Copy every entry exactly.

(Dataset entries)
»»

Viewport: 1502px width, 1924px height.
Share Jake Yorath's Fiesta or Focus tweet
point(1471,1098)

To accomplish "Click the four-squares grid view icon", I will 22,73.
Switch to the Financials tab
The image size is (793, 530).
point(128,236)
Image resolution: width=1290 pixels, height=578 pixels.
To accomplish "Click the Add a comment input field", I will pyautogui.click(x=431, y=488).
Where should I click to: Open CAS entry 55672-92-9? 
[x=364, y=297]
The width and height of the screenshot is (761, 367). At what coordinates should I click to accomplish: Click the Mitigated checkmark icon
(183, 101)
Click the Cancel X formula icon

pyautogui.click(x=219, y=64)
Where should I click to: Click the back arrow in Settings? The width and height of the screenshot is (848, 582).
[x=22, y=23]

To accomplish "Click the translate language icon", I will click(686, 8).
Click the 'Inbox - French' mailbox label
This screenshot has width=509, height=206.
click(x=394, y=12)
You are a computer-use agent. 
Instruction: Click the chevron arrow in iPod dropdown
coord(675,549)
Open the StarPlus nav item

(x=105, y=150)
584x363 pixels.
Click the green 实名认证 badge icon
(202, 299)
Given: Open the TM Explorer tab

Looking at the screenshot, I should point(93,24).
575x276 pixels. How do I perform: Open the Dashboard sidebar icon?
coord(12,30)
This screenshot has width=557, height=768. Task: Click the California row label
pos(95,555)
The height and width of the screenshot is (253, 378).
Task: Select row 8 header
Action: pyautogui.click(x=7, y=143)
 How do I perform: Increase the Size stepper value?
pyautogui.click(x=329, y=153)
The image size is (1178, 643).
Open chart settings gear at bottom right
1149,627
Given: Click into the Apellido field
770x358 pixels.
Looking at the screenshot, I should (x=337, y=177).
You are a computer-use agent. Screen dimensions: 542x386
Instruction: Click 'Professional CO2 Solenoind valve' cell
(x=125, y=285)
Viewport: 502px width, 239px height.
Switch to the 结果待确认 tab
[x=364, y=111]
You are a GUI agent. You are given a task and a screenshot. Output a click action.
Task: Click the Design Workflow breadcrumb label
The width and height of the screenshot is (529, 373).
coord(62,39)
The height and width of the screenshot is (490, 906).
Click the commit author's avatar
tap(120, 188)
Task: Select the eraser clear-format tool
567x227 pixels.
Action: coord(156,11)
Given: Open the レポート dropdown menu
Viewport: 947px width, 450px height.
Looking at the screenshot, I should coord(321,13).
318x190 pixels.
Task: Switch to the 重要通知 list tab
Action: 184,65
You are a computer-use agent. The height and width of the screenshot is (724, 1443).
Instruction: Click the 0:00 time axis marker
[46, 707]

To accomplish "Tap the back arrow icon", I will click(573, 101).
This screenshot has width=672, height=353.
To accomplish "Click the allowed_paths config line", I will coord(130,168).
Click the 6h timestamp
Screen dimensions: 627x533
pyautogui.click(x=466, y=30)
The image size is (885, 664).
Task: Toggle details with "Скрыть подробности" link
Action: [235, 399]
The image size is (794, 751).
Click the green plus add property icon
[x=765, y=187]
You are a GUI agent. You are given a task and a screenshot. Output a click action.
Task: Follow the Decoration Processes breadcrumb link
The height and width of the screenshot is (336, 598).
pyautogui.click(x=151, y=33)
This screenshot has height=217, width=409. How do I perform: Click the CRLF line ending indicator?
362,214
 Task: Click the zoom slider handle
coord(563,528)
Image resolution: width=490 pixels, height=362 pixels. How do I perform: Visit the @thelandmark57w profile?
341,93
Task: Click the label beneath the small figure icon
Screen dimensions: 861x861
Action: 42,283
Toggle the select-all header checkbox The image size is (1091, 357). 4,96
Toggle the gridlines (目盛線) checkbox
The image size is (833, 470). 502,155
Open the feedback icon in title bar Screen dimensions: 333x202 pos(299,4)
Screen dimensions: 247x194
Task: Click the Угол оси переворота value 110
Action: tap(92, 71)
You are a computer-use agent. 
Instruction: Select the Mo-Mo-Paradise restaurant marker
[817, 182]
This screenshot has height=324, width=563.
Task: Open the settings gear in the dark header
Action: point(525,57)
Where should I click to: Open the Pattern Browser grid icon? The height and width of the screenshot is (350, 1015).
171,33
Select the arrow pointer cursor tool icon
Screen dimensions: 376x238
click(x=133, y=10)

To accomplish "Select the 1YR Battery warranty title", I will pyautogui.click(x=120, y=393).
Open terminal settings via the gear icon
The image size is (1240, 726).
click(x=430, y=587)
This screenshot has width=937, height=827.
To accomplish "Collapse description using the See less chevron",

««

#### [Solution to this task]
Viewport: 1502px width, 1924px height.
Share Jake Yorath's Fiesta or Focus tweet
point(1471,1098)

To accomplish "Click the four-squares grid view icon", I will 22,73.
Switch to the Financials tab
The image size is (793, 530).
point(128,236)
Image resolution: width=1290 pixels, height=578 pixels.
To accomplish "Click the Add a comment input field", I will pyautogui.click(x=431, y=488).
Where should I click to: Open CAS entry 55672-92-9? 
[x=364, y=297]
The width and height of the screenshot is (761, 367). At what coordinates should I click to accomplish: Click the Mitigated checkmark icon
(183, 101)
Click the Cancel X formula icon

pyautogui.click(x=219, y=64)
Where should I click to: Click the back arrow in Settings? The width and height of the screenshot is (848, 582).
[x=22, y=23]

To accomplish "Click the translate language icon", I will click(686, 8).
Click the 'Inbox - French' mailbox label
This screenshot has width=509, height=206.
click(x=394, y=12)
You are a computer-use agent. 
Instruction: Click the chevron arrow in iPod dropdown
coord(675,549)
Open the StarPlus nav item

(x=105, y=150)
584x363 pixels.
Click the green 实名认证 badge icon
(202, 299)
Given: Open the TM Explorer tab

Looking at the screenshot, I should point(93,24).
575x276 pixels. How do I perform: Open the Dashboard sidebar icon?
coord(12,30)
This screenshot has width=557, height=768. Task: Click the California row label
pos(95,555)
The height and width of the screenshot is (253, 378).
Task: Select row 8 header
Action: pyautogui.click(x=7, y=143)
 How do I perform: Increase the Size stepper value?
pyautogui.click(x=329, y=153)
The image size is (1178, 643).
Open chart settings gear at bottom right
1149,627
Given: Click into the Apellido field
770x358 pixels.
Looking at the screenshot, I should (x=337, y=177).
You are a computer-use agent. Screen dimensions: 542x386
Instruction: Click 'Professional CO2 Solenoind valve' cell
(x=125, y=285)
Viewport: 502px width, 239px height.
Switch to the 结果待确认 tab
[x=364, y=111]
You are a GUI agent. You are given a task and a screenshot. Output a click action.
Task: Click the Design Workflow breadcrumb label
The width and height of the screenshot is (529, 373).
coord(62,39)
The height and width of the screenshot is (490, 906).
Click the commit author's avatar
tap(120, 188)
Task: Select the eraser clear-format tool
567x227 pixels.
Action: coord(156,11)
Given: Open the レポート dropdown menu
Viewport: 947px width, 450px height.
Looking at the screenshot, I should coord(321,13).
318x190 pixels.
Task: Switch to the 重要通知 list tab
Action: 184,65
You are a computer-use agent. The height and width of the screenshot is (724, 1443).
Instruction: Click the 0:00 time axis marker
[46, 707]

To accomplish "Tap the back arrow icon", I will click(573, 101).
This screenshot has width=672, height=353.
To accomplish "Click the allowed_paths config line", I will coord(130,168).
Click the 6h timestamp
Screen dimensions: 627x533
pyautogui.click(x=466, y=30)
The image size is (885, 664).
Task: Toggle details with "Скрыть подробности" link
Action: [235, 399]
The image size is (794, 751).
Click the green plus add property icon
[x=765, y=187]
You are a GUI agent. You are given a task and a screenshot. Output a click action.
Task: Follow the Decoration Processes breadcrumb link
The height and width of the screenshot is (336, 598).
pyautogui.click(x=151, y=33)
This screenshot has height=217, width=409. How do I perform: Click the CRLF line ending indicator?
362,214
 Task: Click the zoom slider handle
coord(563,528)
Image resolution: width=490 pixels, height=362 pixels. How do I perform: Visit the @thelandmark57w profile?
341,93
Task: Click the label beneath the small figure icon
Screen dimensions: 861x861
Action: 42,283
Toggle the select-all header checkbox The image size is (1091, 357). 4,96
Toggle the gridlines (目盛線) checkbox
The image size is (833, 470). 502,155
Open the feedback icon in title bar Screen dimensions: 333x202 pos(299,4)
Screen dimensions: 247x194
Task: Click the Угол оси переворота value 110
Action: tap(92, 71)
You are a computer-use agent. 
Instruction: Select the Mo-Mo-Paradise restaurant marker
[817, 182]
This screenshot has height=324, width=563.
Task: Open the settings gear in the dark header
Action: point(525,57)
Where should I click to: Open the Pattern Browser grid icon? The height and width of the screenshot is (350, 1015).
171,33
Select the arrow pointer cursor tool icon
Screen dimensions: 376x238
click(x=133, y=10)

To accomplish "Select the 1YR Battery warranty title", I will pyautogui.click(x=120, y=393).
Open terminal settings via the gear icon
The image size is (1240, 726).
click(x=430, y=587)
This screenshot has width=937, height=827.
To accomplish "Collapse description using the See less chevron",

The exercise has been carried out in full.